As an artist, I am a witness to my community. My art is a visual record of what I see, showcasing the beauty in the everyday, touching on emotions, inter- and intra-personal relationships, referencing the past and the future. As a photographer, I want to have a good understanding of the historical aspects of the craft. It is through this understanding that photography is able to reach its fullest potential. I create imagery with contemporary overtones, yet reference past traditions. I experiment with the photographic process, both in the creation and final presentation of the work. My practice also includes video, installation and happening elements, but the photographic image is always central to the work. I create environments where my audience can participate in the creative act, encouraging them to expand their experience. I want to see how far I can push the medium. How far I can expand the idea of what a photograph can be, how it can be made, and what it can look like.
Why Pinhole?
I have always been interested in photography’s historical processes and classical foundations. There must be an understanding of where an art form began, how it has evolved over time, to carry it forward into the future. By playfully exploring the processes, using all the possibilities, one gains an understanding of the medium. The practice is “limitless, inexhaustible, without stepping outside the natural boundaries of the medium”(Paul Strand, “The Art Motive in Photography”, 1923, pg. 287) and only through experimentally creating imagery, can photography reach its fullest potential.
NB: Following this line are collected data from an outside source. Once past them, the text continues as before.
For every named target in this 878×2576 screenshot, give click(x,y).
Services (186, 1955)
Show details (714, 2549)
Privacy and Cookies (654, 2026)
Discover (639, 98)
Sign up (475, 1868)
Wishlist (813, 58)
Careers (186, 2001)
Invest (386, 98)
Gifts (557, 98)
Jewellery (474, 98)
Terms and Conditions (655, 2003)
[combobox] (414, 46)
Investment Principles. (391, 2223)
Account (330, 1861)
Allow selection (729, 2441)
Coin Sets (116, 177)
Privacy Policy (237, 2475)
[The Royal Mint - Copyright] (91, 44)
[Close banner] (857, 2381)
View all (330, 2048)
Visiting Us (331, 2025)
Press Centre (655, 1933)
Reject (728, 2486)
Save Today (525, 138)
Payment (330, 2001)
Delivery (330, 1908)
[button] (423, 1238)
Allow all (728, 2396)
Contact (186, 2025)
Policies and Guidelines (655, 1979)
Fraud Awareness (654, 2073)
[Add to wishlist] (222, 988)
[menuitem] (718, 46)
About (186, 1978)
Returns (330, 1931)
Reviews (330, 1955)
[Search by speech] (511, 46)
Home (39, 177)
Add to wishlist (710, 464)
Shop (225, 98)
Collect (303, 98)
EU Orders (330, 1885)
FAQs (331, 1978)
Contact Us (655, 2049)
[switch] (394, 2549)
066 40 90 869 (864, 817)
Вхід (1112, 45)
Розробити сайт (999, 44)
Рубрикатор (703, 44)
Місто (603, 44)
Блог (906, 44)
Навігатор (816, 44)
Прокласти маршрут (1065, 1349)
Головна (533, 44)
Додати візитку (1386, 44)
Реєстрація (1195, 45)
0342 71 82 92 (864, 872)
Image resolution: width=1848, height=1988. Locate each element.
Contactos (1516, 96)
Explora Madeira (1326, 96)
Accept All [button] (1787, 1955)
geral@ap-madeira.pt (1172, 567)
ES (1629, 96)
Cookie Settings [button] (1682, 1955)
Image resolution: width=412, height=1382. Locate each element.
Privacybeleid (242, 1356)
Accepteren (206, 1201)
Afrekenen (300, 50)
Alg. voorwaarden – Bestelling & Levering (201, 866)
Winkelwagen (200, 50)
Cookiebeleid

Pinhole photography is a rudimentary process, involving basic materials. It is also a slow and meticulous process, something that takes perseverance, patience, and practice to perfect. The methods used are very ‘hands-on’, with the sense of getting ones fingers wet with the photons of light. The experimental successes are an epiphany, moments filled with great joy, full of surprise at what the photograph looks like, intriguing imagery that is pulled from the elements of a particular time and space to leave its mark and energies on the final unique object created.